Em 2026, o Tribunal de Comarca de Białystok considerou Krzysztof Tołwiński culpado de insultar ucranianos e de incitar ao ódio com base na nacionalidade, num processo conduzido com base numa acusação subsidiária.

Após a leitura da sentença, Tołwiński declarou que a decisão do tribunal era para ele uma espécie de "distinção" e que reforçava a sua posição no debate público.

Factos e responsabilidade

A prestação de ajuda humanitária à população civil e a soldados feridos está em consonância com os princípios do Direito Internacional. Deve, contudo, ser distinguida de kits individuais de primeiros socorros destinados a uso direto no campo de batalha, que fazem parte do equipamento militar e não constituem apoio de natureza humanitária.

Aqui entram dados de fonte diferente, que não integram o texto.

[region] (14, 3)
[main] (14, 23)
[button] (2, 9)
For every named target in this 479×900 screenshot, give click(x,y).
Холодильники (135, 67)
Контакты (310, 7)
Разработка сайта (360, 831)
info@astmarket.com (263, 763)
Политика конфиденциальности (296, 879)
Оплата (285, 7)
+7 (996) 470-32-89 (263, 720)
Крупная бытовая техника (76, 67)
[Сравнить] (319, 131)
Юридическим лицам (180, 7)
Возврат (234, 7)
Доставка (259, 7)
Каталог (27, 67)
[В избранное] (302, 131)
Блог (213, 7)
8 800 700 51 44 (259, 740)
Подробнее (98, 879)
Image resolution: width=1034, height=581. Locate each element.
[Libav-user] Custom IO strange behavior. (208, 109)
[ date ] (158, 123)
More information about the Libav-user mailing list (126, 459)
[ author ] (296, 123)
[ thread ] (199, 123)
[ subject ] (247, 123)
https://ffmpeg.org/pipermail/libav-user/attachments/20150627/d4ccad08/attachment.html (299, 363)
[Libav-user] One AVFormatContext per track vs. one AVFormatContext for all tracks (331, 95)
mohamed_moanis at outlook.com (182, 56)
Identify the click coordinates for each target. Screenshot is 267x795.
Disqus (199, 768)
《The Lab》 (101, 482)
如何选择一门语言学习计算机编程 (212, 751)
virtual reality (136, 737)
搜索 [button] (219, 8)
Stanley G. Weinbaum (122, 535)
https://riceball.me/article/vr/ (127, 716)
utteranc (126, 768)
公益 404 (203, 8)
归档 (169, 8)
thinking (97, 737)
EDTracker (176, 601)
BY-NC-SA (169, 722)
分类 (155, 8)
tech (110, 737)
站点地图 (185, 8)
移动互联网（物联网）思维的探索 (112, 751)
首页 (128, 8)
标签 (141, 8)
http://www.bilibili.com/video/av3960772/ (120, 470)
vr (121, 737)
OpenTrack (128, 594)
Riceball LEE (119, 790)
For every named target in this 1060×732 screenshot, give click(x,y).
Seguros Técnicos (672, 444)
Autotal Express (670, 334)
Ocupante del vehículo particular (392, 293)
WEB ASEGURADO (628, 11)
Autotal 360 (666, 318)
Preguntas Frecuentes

Políticos de diferentes formações, comentadores e utilizadores das redes sociais salientaram que enviar ajuda a um exército que conduz uma agressão armada contra a Ucrânia pode colidir com a razão de Estado polaca e com a política oficial do país, que apoia Kiev face à invasão russa.

Segundo informações divulgadas pelos média, a Procuradoria Nacional está a analisar os dados relacionados com o caso do antigo vice‑ministro. Nesta fase, porém, não foi confirmada a abertura de um processo formal.